The U.S. Food and Drug Administration has granted Orphan Drug Designation to CLN-049, a novel, investigational FLT3xCD3 T cell engager, for the treatment of relapsed/refractory acute myeloid leukemia. The designation follows Fast Track designation for the treatment of relapsed/refractory AML and comes as the company continues an ongoing Phase 1 program.
CLN-049 is designed to target FLT3-expressing leukemia cells, offering a new immunotherapeutic approach for treating acute myeloid leukemia and myelodysplastic syndrome. CLN-049 binds to both mutated and non-mutated FLT3, enabling targeted action regardless of FLT3 mutational status, making the investigational treatment widely applicable to a broad population.

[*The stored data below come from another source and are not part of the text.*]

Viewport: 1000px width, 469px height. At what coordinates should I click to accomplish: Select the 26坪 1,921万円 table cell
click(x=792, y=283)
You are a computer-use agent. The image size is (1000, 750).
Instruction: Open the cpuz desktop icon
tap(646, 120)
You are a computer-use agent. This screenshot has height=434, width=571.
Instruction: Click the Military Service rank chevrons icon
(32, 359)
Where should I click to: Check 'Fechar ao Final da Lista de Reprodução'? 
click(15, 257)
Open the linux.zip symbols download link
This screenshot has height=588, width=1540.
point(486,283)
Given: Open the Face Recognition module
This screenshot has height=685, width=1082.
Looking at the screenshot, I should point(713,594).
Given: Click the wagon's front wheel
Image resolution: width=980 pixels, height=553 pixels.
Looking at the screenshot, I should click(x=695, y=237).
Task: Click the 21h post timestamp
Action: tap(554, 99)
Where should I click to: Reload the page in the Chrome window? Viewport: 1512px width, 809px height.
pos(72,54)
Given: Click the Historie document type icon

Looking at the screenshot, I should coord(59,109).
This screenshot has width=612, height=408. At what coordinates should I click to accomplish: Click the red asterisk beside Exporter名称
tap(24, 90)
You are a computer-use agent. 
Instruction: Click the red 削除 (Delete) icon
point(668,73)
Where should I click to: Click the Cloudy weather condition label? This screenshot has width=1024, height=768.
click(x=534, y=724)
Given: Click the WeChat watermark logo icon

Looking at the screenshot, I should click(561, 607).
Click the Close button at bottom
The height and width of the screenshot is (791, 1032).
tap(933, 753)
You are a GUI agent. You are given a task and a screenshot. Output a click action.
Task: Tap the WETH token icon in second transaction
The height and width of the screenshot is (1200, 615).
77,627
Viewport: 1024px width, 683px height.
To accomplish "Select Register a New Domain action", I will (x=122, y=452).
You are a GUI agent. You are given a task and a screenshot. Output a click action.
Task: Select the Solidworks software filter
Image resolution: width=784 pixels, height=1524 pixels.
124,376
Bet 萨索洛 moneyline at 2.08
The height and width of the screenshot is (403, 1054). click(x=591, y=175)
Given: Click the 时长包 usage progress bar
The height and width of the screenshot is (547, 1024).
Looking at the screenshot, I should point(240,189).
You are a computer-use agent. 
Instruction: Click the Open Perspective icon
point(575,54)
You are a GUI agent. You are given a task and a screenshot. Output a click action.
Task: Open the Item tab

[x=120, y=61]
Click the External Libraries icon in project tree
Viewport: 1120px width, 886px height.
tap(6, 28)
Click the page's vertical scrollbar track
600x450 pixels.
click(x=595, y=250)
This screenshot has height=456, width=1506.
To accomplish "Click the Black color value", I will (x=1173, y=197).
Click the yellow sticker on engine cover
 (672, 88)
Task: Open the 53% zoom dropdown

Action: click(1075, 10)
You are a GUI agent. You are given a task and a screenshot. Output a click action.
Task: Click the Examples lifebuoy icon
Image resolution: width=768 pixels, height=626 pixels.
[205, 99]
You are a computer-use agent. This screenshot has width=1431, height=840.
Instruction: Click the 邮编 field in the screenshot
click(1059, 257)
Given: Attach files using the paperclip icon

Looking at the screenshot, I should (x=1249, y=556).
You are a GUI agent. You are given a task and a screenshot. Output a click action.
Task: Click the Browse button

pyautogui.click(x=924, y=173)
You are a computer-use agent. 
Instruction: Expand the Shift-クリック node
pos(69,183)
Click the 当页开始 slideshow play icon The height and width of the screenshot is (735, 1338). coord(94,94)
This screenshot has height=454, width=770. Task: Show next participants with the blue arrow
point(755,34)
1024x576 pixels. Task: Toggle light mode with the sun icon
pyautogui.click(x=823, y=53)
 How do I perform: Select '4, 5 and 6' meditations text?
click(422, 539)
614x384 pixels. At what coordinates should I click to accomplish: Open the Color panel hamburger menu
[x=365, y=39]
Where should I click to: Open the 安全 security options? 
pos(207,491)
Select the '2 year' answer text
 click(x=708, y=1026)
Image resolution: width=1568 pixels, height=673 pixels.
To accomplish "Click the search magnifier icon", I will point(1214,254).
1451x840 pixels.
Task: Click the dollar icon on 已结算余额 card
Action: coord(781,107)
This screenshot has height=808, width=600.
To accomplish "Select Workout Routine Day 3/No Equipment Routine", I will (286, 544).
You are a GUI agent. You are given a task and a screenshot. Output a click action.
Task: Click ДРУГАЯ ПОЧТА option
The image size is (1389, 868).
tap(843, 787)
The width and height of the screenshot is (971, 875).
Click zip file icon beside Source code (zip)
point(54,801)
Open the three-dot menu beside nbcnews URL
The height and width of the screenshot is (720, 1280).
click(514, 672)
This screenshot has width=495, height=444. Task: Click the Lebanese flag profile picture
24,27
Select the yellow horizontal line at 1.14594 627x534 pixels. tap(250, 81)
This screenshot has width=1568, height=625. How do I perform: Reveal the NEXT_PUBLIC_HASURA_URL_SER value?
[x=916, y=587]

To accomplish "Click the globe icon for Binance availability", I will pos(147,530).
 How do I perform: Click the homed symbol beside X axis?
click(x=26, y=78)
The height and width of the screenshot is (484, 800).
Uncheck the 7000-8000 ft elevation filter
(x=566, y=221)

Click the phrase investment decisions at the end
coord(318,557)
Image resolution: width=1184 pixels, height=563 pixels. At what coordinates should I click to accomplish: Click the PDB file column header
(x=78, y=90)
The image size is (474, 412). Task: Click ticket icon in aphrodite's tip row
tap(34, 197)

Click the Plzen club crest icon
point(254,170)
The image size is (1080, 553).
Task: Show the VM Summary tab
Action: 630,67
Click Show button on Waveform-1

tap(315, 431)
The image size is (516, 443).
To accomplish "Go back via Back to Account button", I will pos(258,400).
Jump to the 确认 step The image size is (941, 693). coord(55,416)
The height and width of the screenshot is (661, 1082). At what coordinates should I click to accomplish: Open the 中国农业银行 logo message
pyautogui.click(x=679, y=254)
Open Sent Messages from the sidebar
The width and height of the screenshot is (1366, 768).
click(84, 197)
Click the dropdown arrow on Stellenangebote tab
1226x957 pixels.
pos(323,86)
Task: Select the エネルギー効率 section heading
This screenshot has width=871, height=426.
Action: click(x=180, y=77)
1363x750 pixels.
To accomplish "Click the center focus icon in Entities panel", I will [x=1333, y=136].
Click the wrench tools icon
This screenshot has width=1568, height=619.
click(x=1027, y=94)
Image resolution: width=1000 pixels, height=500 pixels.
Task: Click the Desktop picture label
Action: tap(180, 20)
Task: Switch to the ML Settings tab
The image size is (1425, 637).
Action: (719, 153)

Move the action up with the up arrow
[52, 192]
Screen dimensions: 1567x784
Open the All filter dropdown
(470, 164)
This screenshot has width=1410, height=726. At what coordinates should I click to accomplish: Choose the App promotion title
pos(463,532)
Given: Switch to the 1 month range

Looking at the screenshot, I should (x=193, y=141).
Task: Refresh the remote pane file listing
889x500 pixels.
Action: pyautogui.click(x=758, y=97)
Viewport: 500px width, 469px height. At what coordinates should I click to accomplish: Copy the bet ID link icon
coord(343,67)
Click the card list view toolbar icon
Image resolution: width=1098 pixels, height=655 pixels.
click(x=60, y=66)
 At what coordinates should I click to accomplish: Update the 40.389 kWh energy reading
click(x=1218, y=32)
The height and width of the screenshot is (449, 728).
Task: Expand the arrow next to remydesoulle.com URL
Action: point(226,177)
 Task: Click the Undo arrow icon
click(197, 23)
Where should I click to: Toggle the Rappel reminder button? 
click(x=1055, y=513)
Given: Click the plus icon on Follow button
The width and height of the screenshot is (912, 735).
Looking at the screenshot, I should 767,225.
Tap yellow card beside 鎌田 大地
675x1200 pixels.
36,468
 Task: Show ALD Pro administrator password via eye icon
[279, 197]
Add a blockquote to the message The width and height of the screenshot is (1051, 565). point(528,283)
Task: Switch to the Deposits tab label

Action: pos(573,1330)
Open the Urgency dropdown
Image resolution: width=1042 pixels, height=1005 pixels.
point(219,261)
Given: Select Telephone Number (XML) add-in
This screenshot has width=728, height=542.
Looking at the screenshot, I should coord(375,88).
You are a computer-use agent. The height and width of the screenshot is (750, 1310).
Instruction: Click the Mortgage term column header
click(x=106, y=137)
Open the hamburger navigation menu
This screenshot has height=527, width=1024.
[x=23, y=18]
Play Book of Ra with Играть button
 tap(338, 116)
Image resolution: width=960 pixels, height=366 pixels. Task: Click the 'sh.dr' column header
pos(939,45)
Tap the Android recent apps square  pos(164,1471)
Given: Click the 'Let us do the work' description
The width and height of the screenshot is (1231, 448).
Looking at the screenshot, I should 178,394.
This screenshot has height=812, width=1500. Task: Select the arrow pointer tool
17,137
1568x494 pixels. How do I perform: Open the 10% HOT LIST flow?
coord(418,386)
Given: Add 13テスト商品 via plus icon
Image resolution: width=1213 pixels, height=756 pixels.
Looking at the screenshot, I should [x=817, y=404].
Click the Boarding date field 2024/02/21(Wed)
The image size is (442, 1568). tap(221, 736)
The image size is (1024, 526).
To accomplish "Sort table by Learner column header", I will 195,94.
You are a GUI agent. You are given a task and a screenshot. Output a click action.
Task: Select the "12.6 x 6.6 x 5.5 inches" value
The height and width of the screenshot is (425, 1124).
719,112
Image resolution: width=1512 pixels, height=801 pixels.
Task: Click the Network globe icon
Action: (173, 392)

CLN-049 is being studied in a Phase 1, open-label, multicenter, first-in-human, multiple ascending dose study evaluating safety, tolerability, pharmacokinetics, pharmacodynamics, and preliminary efficacy of intravenously administered CLN-049 in patients with relapsed/refractory AML or MDS (NCT05143996) and in a parallel Phase 1, open-label, dose escalation and dose expansion study for the treatment of patients with AML with measurable residual disease (EUCT 2023-506572-27-00).
The FDA’s Orphan Drug Designation provides orphan status to drugs and biologics intended to prevent, diagnose, or treat rare diseases or conditions that affect fewer than 200,000 people in the United States. Orphan Drug Designation qualifies sponsors for certain development incentives, including tax credits for qualified clinical trials, exemption from certain FDA user fees, and the potential for seven years of market exclusivity in the United States following marketing approval.
Acute myeloid leukemia is the most common form of acute leukemia in adults. Each year in the United States, approximately 22,000 people are diagnosed with AML, and about half as many lives are lost to the disease; globally, AML affects an estimated 144,000 people annually, with approximately 130,000 deaths. Outcomes for patients with relapsed or refractory disease remain poor, where five-year survival is 10% or less, and there are currently no approved immunotherapies for AML.